The Transcription Regulator Krüppel-Like Factor 4 and Its Dual Roles of Oncogene in Glioblastoma and Tumor Suppressor in Neuroblastoma

Abstract

The Krüppel-like factor 4 (KLF4) gene is located on chromosome 9q31. All of the currently known 17 KLF transcription regulators that have similarity with members of the specificity protein family are distinctly characterized by the Cys₂/His₂ zinc finger motifs at their carboxyl terminals for preferential binding to the GC/GT box or the CACCC element of the gene promoter and enhancer regions. KLF4 is a transcriptional regulator of cell proliferation, differentiation, apoptosis, migration, and invasion, emphasizing its importance in diagnosis and prognosis of particular tumors. KLF4 has been implicated in tumor progression as well as in tumor suppression, depending on tumor types and contexts. Different studies so far strongly suggest that KLF4 acts as an oncogene in glioblastoma, which is the most malignant and prevalent brain tumor in human adult. It is now well established that the presence of glioblastoma stem cells (GSCs) in glioblastoma causes therapy resistance and progressive growth of the tumor. Because KLF4 is one of the key stemness factors in GSCs, it is likely that KLF4 contributes significantly to the survival of GSCs and the recurrence of glioblastoma. On the other hand, recent studies show that KLF4 can act as a tumor suppressor in human malignant neuroblastoma, which is a deadly tumor mostly in children, by inhibiting the cell cycle and activating the cell differentiation and death pathways. Our increasing understanding of the molecular mechanisms of the contrasting roles of KLF4 in glioblastoma and neuroblastoma is useful for superior diagnosis, therapy, and prognosis of these tumors of the nervous system.
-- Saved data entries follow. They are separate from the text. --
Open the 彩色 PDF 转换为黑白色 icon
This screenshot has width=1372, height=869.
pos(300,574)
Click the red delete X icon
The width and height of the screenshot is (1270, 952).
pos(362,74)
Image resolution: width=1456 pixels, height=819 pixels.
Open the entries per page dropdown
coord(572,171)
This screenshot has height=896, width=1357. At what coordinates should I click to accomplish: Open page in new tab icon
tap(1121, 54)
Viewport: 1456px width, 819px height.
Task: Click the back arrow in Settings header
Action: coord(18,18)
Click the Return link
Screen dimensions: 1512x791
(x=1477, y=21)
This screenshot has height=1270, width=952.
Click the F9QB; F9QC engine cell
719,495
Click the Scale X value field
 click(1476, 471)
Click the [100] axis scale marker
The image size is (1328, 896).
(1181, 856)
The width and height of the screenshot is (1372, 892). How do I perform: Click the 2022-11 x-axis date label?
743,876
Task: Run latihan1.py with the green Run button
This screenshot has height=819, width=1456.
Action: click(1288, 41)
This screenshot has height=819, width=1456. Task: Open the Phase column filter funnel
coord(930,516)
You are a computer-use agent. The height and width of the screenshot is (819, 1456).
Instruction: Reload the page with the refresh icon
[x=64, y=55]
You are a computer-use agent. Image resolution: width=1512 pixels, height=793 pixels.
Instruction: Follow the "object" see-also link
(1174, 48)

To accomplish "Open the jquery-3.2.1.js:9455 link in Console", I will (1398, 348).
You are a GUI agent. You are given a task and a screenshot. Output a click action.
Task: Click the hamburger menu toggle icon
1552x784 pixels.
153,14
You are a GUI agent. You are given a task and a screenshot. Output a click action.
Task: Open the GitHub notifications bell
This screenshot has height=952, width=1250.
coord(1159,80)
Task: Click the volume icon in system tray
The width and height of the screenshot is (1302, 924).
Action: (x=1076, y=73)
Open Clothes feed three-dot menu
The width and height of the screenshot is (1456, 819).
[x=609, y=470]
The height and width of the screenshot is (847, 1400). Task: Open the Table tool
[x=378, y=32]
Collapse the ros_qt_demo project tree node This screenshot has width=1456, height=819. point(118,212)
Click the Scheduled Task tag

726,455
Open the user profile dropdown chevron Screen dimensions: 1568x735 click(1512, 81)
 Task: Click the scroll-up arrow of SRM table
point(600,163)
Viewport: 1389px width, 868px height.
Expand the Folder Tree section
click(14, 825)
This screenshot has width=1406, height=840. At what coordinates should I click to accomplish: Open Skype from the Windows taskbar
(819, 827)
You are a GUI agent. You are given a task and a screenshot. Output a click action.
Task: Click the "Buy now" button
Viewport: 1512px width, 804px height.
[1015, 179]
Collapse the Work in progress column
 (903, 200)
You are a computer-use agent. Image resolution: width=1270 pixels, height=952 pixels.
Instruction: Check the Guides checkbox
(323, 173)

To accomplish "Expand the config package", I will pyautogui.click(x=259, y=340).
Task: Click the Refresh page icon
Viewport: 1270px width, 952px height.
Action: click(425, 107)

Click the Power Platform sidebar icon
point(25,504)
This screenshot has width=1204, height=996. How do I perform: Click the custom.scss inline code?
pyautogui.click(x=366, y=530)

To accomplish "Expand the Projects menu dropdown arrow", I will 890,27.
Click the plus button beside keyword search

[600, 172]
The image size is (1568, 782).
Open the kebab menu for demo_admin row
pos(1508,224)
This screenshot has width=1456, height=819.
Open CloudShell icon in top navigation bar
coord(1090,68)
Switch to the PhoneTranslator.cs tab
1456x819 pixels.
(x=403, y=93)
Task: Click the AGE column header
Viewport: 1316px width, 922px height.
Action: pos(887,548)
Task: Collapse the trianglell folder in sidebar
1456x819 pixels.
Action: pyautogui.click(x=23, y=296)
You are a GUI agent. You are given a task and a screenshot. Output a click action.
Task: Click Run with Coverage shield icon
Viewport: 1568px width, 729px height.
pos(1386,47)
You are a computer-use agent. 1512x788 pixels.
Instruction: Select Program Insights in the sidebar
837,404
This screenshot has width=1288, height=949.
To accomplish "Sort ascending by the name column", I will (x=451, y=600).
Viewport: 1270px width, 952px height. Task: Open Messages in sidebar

Keywords: KLF4; glioblastoma; neuroblastoma; oncogene; tumor suppressor.

FIG. 1

Molecular structure of human KLF4 and its functional domains. (A) Chromosomal location of the KLF4 gene. Human chromosome 9 has the KLF4 gene at its 9q31 location. (B) Molecular organization of the KLF4 gene, which has a promoter region and five exons (dark green box/rectangles). (C) Molecular organization of KLF4 RNA transcript. Five RNA segments (dark blue) that result from the corresponding five exons contain the open reading frame for encoding the KLF4 protein, with the predicted 513 amino acids and a molecular mass of 54 kDa. (D) Distinct functional domains of the KLF4 protein. The protein sequence of human KLF4 has four distinct functional domains. The transactivation domain (green) at the amino terminal interacts with the co-activators p300/CBP. A repression domain (red) contains two lysines that can be acetylated by p300/CBP. Afterward, it contains a hexapeptide NLS (yellow). The potential PEST sequences are also shown (arrows) for their degradation by ubiquitin-proteasome pathway. Finally, the DBD at the carboxyl terminal has three consecutive ZnF motifs (ZnF1, 2, and 3) that participate in binding to the specific DNA sequence of a target gene.

FIG. 2

Roles of KLF4 as oncogene in human glioblastoma. KLF4 is highly expressed to function as an oncogene in heterogenic glioblastoma cells, especially in GSCs, in this solid tumor. Hypoxia has an important role in promoting expression of KLF4 in GSCs and other glioblastoma cells. Radiotherapy and chemotherapy fail to kill every GSC in the tumor, and only a few GSCs remaining after therapeutic treatments can regrow the tumor that can, in turn, produce more GSCs to perpetuate malignant tumor growth.

FIG. 3

Roles of KLF4 as tumor suppressor in human malignant neuroblastoma. KLF4 functions as a tumor suppressor in neuroblastoma, because no or negligible expression of KLF4 is associated with maintenance of cell proliferation, lack of terminal differentiation, and absence of apoptosis in neuroblastoma cells. Overexpression of KLF4 by an appropriate therapeutic strategy (e.g., KLF4 cDNA transfection and pharmacological treatment alone or in combination) can inhibit cell proliferation, angiogenesis, and invasion; promote terminal differentiation; and induce apoptosis to control the growth of malignant neuroblastoma.